-- Selection --
Wednesday, July 18, 2012

Danza danza revolución

Variety is the spice of nausea.

Think that's scary --

-- get a load of those first few ingredients.

If that's your one-two-three, you've got bigger sweetmeats than I.
Garçon, onion rings, SVP.


ifthethunderdontgetya™³²®© said...

Tony Danza was in Menudo?

Randal Graves said...

I knew someone would go there, figures it'd be you. To the principal's office with ye, urchin.

Prunella Vulgaris said...

I'm sorry I left the sweetbread at home.

Life As I Know It Now said...

Wow, that is some list of ingredients. Eat plants and fruits and you can't go wrong :)

Randal Graves said...

duchess, no Kit Kats for you.

life, you forgot bacon.

Anonymous said...

That explains those foot-less calves I saw in a pasture the other day.

Demeur said...

What no eye of newt? How disappointing.

Randal Graves said...

karl of the österreich, kind of takes the fun out of tipping.


Demeur said...

Get your terms straight. It's warlock!

susan said...

Reminds me of the time I went to a restaurant in Paris where the I misread the handwritten menu in the window. I thought it said crepes..

Tengrain said...

Graves, you swine!

I have it on good authority that you can eat Menudo at Ray's.

-- Tasks for this exercise --
1. Reproduce the blog page word for word, starting at "I'm sorry I" and ending at "Kats for you.".
2. On the blog page, in what city was the restaurant where susan misread the handwritten menu?
3. Extend the blog page's comment thread with a few more comments, picking up after Tengrain's remark about eating Menudo at Ray's.
The rows after this point were taken from a separate source, not from the blog page.

[Stored records]
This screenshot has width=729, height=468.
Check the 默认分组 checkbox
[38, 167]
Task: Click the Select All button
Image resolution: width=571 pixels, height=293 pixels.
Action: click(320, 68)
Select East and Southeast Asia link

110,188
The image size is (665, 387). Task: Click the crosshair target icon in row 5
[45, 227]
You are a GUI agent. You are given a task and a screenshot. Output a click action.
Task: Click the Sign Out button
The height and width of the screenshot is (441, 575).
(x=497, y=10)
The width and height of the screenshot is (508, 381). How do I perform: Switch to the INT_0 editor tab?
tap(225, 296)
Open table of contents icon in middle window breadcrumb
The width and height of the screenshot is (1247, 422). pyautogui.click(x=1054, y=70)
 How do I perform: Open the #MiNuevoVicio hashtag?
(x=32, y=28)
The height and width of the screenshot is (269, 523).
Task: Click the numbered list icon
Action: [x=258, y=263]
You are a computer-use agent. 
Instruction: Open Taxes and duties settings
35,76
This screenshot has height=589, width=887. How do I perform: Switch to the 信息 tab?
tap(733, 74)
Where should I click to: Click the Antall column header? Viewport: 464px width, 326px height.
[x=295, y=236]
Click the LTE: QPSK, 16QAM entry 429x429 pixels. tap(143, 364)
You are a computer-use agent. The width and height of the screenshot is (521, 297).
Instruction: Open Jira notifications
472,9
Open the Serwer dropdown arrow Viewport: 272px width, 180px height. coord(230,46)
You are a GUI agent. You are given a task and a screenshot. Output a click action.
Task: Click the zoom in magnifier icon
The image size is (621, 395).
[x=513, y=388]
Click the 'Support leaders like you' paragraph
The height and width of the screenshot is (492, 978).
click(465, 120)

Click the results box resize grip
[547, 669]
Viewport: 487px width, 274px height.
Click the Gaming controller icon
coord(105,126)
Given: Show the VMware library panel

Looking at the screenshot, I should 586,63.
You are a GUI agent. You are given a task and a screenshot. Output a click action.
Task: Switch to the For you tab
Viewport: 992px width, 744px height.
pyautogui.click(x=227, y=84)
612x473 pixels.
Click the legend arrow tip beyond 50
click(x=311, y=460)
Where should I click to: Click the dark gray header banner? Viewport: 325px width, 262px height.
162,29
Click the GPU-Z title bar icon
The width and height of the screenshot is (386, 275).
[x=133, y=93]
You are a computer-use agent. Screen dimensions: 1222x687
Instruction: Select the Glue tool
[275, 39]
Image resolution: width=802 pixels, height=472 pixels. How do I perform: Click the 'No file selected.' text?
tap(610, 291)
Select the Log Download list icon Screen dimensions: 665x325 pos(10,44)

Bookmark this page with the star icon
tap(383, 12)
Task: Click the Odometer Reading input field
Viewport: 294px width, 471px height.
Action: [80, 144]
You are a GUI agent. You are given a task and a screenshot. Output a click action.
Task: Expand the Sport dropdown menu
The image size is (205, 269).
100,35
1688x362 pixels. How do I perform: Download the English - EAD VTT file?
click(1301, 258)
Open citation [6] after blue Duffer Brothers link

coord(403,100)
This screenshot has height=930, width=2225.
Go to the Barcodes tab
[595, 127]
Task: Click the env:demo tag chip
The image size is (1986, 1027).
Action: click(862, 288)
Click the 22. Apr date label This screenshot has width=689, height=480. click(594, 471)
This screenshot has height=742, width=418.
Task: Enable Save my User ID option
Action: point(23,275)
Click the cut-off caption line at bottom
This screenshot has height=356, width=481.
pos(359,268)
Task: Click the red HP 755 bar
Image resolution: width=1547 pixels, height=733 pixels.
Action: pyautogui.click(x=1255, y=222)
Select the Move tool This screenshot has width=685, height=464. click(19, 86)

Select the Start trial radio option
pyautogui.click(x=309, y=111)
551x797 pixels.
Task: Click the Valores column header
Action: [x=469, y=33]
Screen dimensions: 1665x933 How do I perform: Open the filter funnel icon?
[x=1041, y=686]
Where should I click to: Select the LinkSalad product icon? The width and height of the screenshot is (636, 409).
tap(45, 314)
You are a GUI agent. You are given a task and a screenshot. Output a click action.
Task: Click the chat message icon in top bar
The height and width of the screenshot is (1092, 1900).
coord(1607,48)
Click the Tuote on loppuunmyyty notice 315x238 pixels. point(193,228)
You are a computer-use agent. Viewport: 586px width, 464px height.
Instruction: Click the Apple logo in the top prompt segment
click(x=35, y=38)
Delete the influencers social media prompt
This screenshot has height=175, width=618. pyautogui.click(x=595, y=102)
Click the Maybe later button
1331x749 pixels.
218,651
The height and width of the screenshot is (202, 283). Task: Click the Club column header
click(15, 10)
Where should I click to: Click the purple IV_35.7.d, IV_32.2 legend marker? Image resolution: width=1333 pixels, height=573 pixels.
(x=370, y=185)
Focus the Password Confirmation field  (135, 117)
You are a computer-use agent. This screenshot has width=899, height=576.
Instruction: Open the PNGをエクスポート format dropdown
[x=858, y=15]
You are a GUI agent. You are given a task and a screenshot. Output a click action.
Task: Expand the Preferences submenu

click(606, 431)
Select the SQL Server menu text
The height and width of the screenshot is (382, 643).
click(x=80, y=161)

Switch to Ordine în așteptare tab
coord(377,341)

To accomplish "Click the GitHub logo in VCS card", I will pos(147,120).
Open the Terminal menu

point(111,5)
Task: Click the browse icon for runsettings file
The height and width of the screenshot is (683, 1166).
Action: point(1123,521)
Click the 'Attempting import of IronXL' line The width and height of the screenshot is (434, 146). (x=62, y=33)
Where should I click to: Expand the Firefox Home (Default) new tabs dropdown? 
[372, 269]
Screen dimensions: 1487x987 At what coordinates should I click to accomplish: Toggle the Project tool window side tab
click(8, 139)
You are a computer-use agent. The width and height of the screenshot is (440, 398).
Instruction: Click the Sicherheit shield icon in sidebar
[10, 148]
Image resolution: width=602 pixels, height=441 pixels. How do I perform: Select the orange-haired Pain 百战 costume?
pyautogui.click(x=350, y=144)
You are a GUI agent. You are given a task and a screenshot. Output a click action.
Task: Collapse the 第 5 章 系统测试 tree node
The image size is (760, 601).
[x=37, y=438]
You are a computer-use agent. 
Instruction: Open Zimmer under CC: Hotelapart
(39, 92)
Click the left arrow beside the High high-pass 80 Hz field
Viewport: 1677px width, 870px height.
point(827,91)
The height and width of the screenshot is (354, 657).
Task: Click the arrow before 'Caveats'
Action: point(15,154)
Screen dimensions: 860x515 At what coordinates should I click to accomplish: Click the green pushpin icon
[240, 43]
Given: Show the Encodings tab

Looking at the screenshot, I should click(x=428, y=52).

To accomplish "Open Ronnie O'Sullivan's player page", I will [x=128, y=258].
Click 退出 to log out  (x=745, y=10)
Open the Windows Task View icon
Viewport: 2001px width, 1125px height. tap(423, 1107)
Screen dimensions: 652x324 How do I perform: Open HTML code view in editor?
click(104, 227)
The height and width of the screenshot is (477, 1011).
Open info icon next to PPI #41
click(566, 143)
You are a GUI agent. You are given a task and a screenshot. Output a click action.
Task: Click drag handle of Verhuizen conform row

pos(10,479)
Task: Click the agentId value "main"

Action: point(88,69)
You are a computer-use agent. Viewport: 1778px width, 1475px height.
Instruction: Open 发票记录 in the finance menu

-- Task-by-task outputs --
1.
I'm sorry I left the sweetbread at home.

Life As I Know It Now said...

Wow, that is some list of ingredients. Eat plants and fruits and you can't go wrong :)

Randal Graves said...

duchess, no Kit Kats for you.

2. Paris

3.
Tom Harper said...

My favorite restaurant features both kinds of quality cuisine: menudo AND haggis.

Beach Bum said...

You got to figure the guys from Menudo want to beat the crap out of Justin Bieber for stealing their look.

Carmi Levy said...

That Menudo pic brought back horrible memories of my sister's God-awful old Bay City rollers albums. They're like the BCRs with a latino twang to 'em.


Jim H. said...

Kudos to Thunder for beating me to that.

That cookbook is just wrong. The first two ingredients of Menudo are Ricky and Martin. End of discussion.

Livin' the vida loca.

ifthethunderdontgetya™³²®© said...

Lol, Jim H.

I figured that you were the competition.

S.W. Anderson said...

I don't know about sweetmeats and tripe, but Clevelandistan and environs have some weird-foodie things going on. There was Famous Ray's, and now this.

You might want to have fast-food culture done on those onion rings before scarfing them down.

Randal Graves said...

demeur, and ruin yet another worn-out Python reference?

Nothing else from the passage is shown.